EXCERPTED PASSAGE:
Unpacking SHACL
An abundance of acronyms
Semantic technologies seem to suffer more than most from galloping acronymitis; the tendency to come up with the most tortured, obscure and indecipherable abbreviations possible for terminology. Add to this the tooth-grindingly irritating habit of using recursive acronyms (for example, SPARQL is short for SPARQL Protocol and RDF Query Language) and it all gets a bit difficult for the average human.
The worst offender that I've encountered in the Semantic world is SHACL. Not only does it say nothing to the reader about its purpose; it maintains its mystery once you unpack the acronym to the full form of Shapes Constraint Language. It doesn't get much clearer when it is described in Wikipedia:
Shapes Constraint Language is a World Wide Web Consortium standard language for describing Resource Description Framework graphs. SHACL has been designed to enhance the semantic and technical interoperability layers of ontologies expressed as RDF graphs. SHACL models are defined in terms of constraints on the content, structure and meaning of a graph. SHACL is a highly expressive language.

TASK DIRECTIONS: List every acronym that appears in the text on SHACL. The material that comes after this text has no connection to it.

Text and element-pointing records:
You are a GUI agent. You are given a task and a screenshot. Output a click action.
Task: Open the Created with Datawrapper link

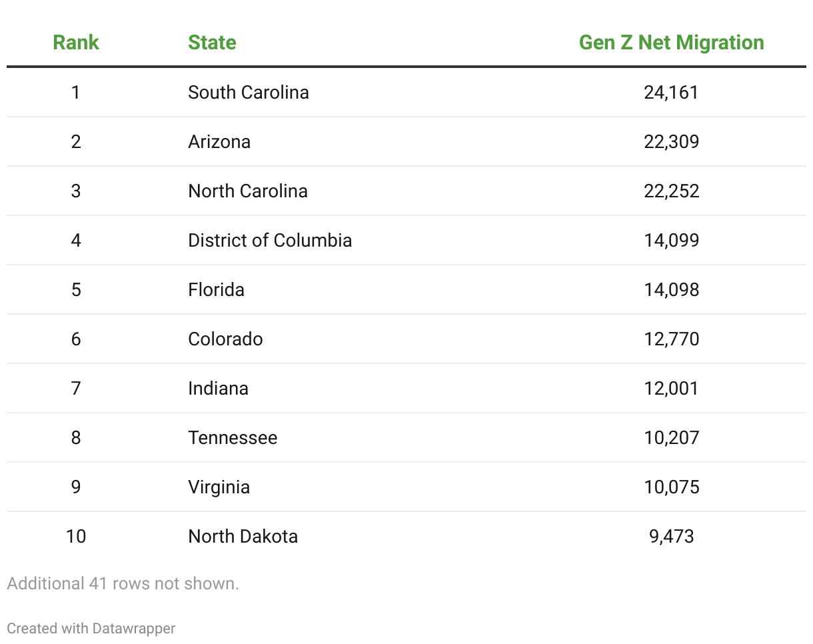tap(91, 628)
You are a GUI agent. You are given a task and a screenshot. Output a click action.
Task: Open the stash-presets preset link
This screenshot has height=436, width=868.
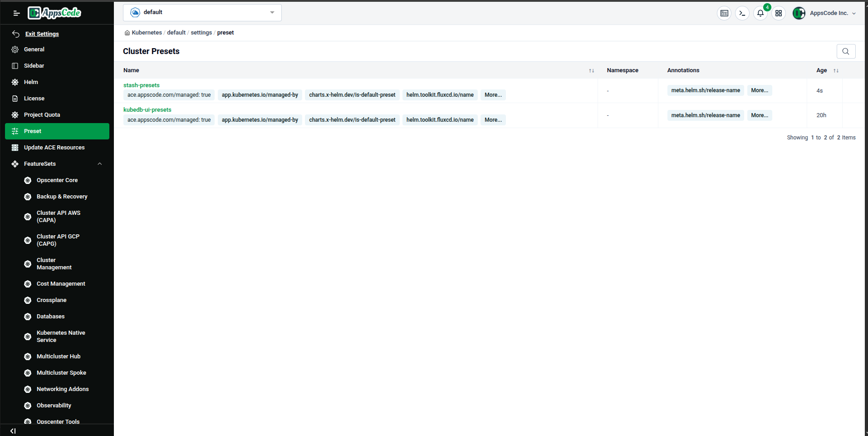tap(141, 85)
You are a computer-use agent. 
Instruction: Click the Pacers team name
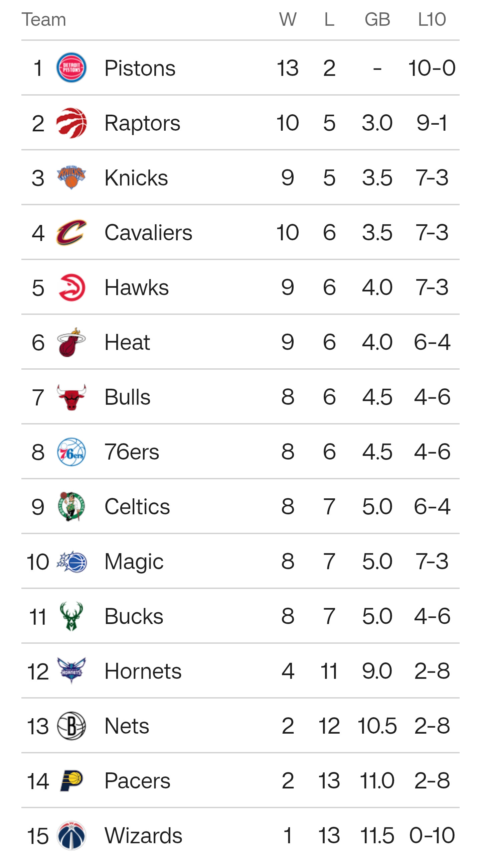point(137,781)
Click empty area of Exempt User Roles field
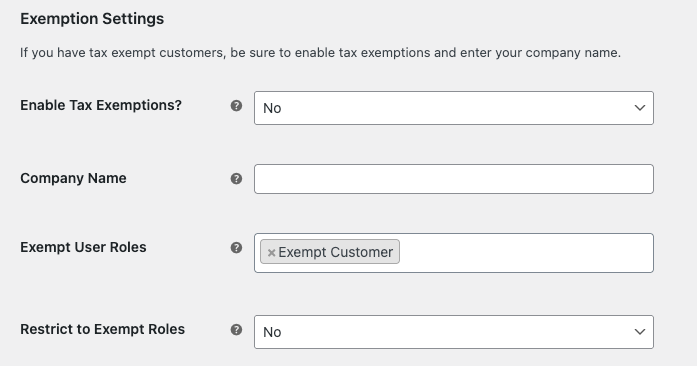Screen dimensions: 697x366 point(525,253)
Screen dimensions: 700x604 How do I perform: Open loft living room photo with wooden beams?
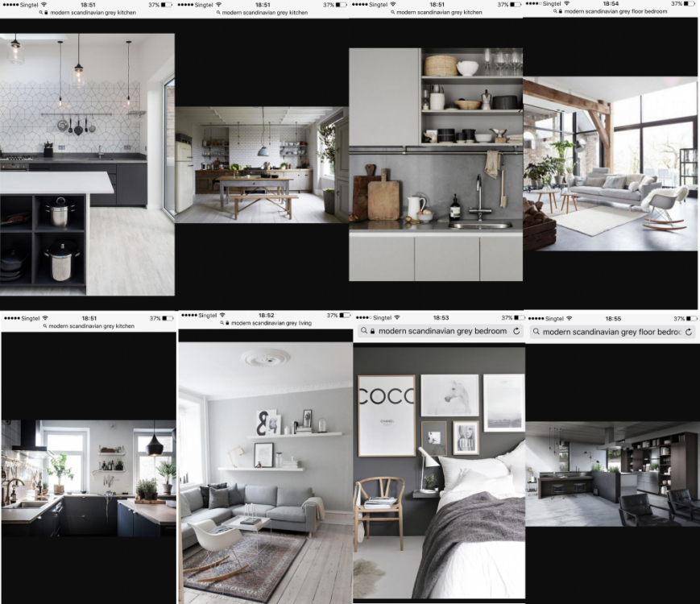[610, 164]
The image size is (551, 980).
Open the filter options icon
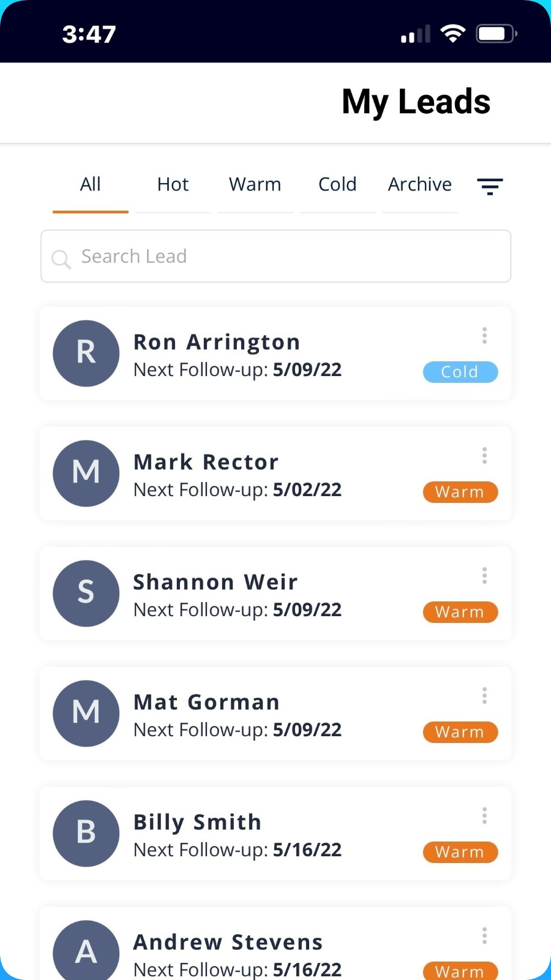tap(490, 186)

WRITTEN REPLY: SPARQL, RDF, SHACL